:: YOUR ASSIGNMENT ::
From the data below, repeat exactly the lines from the line with "kliknij tutaj (48, 2532)" to the line with "Zapisz się na newsletter (31, 74)", both included.

:: LISTED RECORDS ::

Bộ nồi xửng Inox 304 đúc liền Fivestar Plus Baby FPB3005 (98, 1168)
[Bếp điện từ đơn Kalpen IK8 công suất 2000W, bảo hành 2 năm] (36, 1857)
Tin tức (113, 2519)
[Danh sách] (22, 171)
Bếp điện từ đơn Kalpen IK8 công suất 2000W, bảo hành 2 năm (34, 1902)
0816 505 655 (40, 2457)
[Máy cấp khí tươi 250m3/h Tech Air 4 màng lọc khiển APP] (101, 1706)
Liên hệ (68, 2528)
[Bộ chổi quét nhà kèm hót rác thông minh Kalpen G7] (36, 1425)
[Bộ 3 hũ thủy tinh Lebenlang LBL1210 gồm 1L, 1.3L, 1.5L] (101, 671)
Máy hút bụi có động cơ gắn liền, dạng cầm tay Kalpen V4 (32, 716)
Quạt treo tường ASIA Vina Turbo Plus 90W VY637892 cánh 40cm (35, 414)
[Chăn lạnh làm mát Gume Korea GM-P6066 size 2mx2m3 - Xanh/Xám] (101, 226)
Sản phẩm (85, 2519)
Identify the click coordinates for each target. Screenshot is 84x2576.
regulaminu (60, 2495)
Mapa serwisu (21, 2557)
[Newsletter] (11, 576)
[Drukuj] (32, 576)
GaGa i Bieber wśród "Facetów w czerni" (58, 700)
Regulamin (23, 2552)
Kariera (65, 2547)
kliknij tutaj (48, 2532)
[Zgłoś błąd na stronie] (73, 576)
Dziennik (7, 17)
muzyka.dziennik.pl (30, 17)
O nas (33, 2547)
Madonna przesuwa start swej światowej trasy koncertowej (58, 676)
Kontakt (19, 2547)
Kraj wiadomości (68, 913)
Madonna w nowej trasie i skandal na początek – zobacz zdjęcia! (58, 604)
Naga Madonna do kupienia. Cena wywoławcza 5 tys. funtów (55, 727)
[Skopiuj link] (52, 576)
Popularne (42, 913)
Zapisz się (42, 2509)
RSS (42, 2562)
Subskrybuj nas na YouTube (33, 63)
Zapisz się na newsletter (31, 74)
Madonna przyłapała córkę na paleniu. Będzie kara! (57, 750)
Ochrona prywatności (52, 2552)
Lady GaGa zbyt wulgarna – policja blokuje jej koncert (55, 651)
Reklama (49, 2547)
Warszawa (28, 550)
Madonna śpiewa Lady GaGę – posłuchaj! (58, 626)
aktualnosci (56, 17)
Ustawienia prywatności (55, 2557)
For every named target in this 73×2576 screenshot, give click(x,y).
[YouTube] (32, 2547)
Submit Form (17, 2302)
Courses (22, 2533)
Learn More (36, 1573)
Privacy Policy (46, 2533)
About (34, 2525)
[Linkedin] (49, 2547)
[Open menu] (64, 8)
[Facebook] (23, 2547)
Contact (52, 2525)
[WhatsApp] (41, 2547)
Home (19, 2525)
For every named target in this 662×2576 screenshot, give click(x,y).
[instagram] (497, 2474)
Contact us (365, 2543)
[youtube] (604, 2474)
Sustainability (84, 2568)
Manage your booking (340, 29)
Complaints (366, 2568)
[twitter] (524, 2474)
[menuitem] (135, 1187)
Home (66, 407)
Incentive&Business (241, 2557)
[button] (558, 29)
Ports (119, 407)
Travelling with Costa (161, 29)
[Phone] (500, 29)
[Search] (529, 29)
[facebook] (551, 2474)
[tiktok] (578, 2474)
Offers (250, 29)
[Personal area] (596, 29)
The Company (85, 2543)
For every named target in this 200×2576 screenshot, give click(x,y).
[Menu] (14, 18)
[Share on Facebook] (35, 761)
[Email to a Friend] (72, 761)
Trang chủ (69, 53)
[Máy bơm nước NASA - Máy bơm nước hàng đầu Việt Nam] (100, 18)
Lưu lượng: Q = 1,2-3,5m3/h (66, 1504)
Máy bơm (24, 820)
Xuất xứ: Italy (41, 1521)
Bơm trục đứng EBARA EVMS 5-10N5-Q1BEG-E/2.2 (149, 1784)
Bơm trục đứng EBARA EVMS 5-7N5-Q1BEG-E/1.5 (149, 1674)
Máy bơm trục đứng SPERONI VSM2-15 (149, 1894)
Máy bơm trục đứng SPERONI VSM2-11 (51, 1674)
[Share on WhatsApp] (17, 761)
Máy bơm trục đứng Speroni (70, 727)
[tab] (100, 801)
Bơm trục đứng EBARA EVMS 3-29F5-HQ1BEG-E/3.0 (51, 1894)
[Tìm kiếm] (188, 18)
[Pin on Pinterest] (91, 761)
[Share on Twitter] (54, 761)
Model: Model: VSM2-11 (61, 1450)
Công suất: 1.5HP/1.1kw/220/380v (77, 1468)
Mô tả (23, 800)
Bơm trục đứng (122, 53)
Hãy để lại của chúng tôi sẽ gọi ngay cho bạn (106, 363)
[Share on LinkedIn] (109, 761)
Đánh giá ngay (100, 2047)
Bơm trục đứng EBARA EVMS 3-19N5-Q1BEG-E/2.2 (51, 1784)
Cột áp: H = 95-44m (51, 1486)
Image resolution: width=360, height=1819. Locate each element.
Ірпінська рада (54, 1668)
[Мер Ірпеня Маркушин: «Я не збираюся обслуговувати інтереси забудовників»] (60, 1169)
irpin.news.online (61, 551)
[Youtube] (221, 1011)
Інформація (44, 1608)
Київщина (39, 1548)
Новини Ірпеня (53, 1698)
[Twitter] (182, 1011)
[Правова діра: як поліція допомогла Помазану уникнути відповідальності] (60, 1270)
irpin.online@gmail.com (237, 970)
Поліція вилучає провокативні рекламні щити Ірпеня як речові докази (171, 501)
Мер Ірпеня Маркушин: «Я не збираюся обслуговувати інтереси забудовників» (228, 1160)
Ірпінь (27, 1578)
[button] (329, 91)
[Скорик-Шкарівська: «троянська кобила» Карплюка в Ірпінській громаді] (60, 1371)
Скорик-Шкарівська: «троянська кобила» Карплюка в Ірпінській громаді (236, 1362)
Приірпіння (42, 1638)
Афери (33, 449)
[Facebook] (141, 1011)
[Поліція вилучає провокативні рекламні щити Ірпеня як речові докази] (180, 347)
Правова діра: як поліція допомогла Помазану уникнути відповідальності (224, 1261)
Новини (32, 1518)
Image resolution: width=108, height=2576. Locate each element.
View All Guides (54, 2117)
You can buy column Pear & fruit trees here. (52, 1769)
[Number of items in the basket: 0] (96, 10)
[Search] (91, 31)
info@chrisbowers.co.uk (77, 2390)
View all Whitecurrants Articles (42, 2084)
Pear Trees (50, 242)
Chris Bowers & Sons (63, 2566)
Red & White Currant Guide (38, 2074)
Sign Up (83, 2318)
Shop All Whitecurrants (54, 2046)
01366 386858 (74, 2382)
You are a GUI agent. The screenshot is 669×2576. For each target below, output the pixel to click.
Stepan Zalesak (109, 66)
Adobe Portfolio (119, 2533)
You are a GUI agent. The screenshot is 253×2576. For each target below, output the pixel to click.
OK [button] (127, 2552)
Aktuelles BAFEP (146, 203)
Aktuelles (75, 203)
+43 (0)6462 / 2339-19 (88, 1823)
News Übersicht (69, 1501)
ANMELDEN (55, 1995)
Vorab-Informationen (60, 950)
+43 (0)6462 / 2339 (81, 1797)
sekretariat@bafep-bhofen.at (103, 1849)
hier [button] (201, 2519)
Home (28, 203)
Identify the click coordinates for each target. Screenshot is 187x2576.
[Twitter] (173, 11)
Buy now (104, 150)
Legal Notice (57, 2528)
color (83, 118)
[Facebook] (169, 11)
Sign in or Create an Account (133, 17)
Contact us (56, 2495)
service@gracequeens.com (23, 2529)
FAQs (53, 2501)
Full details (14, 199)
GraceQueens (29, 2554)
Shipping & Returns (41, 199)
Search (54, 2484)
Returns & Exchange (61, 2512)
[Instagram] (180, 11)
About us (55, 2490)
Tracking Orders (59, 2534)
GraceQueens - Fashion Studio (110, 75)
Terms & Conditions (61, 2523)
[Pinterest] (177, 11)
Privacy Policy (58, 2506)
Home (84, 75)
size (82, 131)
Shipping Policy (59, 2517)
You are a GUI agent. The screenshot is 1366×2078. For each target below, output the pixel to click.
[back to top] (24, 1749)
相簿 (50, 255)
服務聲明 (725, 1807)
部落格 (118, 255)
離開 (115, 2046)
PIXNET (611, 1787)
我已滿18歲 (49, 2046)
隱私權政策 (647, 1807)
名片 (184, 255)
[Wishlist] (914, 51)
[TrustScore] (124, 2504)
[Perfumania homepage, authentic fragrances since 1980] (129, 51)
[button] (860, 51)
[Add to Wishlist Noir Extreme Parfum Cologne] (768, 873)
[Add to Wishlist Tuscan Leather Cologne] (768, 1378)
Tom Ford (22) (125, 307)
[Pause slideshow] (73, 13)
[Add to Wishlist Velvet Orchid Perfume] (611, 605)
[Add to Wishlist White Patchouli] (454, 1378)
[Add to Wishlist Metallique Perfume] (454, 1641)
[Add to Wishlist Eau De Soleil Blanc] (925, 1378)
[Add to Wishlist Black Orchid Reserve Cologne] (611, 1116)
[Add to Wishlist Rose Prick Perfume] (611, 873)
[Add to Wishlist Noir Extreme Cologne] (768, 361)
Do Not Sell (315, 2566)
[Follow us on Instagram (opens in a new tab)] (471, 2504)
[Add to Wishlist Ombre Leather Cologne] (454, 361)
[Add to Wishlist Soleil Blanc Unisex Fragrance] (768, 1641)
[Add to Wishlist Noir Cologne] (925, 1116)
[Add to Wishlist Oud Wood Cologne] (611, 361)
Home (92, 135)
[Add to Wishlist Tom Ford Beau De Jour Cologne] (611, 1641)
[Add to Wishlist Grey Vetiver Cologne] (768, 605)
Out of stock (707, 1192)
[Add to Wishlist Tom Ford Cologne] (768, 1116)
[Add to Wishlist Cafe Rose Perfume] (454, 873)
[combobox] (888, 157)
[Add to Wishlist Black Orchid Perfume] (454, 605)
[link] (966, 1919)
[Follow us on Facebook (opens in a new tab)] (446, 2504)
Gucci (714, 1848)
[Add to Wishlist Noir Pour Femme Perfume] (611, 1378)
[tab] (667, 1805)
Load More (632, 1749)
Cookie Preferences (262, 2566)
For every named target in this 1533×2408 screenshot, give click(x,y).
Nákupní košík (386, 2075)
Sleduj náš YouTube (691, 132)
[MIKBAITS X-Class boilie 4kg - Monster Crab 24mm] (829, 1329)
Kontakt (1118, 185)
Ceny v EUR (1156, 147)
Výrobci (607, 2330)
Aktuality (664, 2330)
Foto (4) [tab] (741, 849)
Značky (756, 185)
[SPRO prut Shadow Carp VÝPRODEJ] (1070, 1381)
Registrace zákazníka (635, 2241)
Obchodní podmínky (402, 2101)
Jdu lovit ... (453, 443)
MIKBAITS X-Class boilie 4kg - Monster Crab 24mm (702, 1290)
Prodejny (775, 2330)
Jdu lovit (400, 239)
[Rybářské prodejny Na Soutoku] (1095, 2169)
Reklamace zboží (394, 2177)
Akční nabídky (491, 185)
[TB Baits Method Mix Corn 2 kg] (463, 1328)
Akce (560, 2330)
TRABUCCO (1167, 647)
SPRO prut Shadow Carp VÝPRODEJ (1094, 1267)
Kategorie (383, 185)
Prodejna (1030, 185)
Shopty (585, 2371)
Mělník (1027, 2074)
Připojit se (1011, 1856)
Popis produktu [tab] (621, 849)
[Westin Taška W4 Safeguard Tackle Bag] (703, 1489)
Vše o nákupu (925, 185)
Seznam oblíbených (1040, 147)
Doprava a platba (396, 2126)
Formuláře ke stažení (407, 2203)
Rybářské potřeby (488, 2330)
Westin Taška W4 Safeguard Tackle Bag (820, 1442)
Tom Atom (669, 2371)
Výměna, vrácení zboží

:: SOLUTION TO THE PROBLEM ::
kliknij tutaj (48, 2532)
[Zgłoś błąd na stronie] (73, 576)
Dziennik (7, 17)
muzyka.dziennik.pl (30, 17)
O nas (33, 2547)
Madonna przesuwa start swej światowej trasy koncertowej (58, 676)
Kontakt (19, 2547)
Kraj wiadomości (68, 913)
Madonna w nowej trasie i skandal na początek – zobacz zdjęcia! (58, 604)
Naga Madonna do kupienia. Cena wywoławcza 5 tys. funtów (55, 727)
[Skopiuj link] (52, 576)
Popularne (42, 913)
Zapisz się (42, 2509)
RSS (42, 2562)
Subskrybuj nas na YouTube (33, 63)
Zapisz się na newsletter (31, 74)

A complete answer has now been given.